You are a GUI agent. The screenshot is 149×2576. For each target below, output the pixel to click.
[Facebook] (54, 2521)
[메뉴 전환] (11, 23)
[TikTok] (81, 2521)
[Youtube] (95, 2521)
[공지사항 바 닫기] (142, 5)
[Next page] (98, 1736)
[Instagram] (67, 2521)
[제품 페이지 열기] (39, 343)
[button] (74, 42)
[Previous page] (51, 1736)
——
YOUR TASK: All of the data above must be repeated exactly.

SOLUTION TO THIS TASK:
You are a GUI agent. The screenshot is 149×2576. For each target below, output the pixel to click.
[Facebook] (54, 2521)
[메뉴 전환] (11, 23)
[TikTok] (81, 2521)
[Youtube] (95, 2521)
[공지사항 바 닫기] (142, 5)
[Next page] (98, 1736)
[Instagram] (67, 2521)
[제품 페이지 열기] (39, 343)
[button] (74, 42)
[Previous page] (51, 1736)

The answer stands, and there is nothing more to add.